◆ **What to do**: In the records below, find the line with "824x790 pixels." and the line with "Given: Select the JBoss module icon". Print both exactly, along with every line between them, and no other line.
= Beginning of Section =
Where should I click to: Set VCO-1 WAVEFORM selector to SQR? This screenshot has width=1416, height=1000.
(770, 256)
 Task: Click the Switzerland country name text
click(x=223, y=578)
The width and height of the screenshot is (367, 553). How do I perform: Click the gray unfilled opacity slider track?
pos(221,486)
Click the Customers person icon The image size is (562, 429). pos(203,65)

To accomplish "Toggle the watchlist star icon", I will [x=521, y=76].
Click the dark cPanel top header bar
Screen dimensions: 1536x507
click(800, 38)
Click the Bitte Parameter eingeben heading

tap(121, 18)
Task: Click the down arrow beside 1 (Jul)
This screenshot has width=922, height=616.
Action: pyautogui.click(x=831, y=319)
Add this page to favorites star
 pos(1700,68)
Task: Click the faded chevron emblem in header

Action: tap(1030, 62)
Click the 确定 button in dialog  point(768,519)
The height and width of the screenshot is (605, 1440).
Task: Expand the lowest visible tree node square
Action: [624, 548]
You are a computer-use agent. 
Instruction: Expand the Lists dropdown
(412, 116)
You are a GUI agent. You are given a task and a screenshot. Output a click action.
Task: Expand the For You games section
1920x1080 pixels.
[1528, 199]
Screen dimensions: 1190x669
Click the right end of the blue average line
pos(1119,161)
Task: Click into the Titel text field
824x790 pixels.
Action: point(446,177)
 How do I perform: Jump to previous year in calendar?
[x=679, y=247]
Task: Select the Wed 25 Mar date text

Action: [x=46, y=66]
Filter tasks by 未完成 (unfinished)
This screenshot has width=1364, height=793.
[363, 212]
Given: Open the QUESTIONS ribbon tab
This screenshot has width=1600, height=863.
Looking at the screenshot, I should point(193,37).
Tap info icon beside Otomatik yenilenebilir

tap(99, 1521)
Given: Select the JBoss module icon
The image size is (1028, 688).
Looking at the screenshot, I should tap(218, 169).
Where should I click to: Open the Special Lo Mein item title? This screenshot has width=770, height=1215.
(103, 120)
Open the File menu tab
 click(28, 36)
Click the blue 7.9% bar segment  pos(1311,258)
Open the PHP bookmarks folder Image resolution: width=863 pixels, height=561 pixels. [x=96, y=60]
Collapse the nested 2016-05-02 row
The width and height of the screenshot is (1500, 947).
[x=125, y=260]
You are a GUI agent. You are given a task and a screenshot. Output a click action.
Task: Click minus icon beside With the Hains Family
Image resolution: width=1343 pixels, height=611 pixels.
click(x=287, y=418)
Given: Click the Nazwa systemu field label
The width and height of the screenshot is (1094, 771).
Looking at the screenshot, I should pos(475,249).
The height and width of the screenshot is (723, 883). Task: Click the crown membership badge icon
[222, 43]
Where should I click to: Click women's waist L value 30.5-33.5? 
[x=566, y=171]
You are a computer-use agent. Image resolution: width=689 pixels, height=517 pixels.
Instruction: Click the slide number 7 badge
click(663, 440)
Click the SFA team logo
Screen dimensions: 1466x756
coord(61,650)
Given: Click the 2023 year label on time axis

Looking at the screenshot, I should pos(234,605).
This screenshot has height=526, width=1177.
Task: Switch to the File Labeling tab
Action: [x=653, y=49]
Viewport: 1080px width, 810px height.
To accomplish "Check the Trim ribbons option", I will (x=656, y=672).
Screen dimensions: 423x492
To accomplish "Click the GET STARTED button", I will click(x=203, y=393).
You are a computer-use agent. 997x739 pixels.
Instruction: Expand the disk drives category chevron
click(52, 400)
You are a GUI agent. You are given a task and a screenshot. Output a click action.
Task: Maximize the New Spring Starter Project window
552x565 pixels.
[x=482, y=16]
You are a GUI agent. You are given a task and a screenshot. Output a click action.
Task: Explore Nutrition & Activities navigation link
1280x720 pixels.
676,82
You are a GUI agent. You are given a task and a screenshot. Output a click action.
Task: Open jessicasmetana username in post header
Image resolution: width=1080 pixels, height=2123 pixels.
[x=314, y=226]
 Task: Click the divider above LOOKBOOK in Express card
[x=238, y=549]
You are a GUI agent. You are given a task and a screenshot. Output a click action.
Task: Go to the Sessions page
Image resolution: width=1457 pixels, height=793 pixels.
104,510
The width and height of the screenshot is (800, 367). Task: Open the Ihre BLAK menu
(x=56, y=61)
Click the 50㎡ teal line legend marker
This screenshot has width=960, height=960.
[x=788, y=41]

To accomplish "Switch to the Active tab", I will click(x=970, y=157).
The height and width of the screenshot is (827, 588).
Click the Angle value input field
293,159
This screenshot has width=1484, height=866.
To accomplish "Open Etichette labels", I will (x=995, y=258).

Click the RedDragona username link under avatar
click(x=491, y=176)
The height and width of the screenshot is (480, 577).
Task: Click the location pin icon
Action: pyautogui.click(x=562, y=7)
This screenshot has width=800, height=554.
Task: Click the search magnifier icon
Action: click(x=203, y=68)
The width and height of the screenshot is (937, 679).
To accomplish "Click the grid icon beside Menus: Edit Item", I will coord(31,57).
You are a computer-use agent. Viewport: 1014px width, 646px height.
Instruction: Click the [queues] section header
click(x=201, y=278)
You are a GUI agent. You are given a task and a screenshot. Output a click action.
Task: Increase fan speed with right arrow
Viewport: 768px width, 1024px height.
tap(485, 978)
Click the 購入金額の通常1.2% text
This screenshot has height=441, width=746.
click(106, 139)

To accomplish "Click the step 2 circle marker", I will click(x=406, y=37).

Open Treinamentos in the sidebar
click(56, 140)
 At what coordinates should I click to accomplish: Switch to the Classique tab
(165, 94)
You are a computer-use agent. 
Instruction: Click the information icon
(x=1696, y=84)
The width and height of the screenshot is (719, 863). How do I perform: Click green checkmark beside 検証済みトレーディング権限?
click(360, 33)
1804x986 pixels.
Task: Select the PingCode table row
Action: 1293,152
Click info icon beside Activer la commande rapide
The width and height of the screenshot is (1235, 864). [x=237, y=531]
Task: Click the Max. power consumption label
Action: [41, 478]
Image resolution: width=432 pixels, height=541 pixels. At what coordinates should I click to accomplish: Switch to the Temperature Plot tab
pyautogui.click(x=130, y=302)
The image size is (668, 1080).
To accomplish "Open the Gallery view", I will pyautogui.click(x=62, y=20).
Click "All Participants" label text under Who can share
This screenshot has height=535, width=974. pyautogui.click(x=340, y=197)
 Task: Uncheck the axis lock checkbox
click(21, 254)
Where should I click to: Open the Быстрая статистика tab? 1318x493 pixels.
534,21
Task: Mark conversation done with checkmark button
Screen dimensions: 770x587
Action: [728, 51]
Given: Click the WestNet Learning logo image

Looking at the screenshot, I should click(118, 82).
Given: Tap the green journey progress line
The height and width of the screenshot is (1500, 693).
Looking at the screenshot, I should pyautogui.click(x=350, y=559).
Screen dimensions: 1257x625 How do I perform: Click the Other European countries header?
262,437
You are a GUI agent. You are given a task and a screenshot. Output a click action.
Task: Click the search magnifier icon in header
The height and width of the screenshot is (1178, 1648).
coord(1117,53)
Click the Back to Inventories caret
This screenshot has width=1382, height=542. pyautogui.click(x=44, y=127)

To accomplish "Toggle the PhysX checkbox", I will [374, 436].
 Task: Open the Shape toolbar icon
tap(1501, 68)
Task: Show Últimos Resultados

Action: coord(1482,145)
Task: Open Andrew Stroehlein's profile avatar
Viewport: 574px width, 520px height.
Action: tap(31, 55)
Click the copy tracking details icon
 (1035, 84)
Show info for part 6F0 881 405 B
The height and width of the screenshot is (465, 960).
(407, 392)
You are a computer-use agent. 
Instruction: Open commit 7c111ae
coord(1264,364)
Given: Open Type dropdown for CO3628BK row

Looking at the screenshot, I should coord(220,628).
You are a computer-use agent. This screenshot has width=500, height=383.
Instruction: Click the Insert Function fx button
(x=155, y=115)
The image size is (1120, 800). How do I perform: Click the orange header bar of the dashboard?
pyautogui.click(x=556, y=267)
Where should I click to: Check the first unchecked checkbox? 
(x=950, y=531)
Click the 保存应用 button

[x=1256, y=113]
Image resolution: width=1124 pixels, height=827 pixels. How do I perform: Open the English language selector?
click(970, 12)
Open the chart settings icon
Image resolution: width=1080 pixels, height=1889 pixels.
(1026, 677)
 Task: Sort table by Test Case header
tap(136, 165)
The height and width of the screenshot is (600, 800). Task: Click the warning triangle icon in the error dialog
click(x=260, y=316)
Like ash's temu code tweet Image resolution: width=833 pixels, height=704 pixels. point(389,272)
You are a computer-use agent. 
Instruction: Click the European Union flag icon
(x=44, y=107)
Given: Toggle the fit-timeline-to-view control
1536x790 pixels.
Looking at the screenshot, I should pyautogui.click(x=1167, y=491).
= End of Section =
◆ **Expected answer**:
824x790 pixels.
Action: point(446,177)
 How do I perform: Jump to previous year in calendar?
[x=679, y=247]
Task: Select the Wed 25 Mar date text

Action: [x=46, y=66]
Filter tasks by 未完成 (unfinished)
This screenshot has width=1364, height=793.
[363, 212]
Given: Open the QUESTIONS ribbon tab
This screenshot has width=1600, height=863.
Looking at the screenshot, I should point(193,37).
Tap info icon beside Otomatik yenilenebilir

tap(99, 1521)
Given: Select the JBoss module icon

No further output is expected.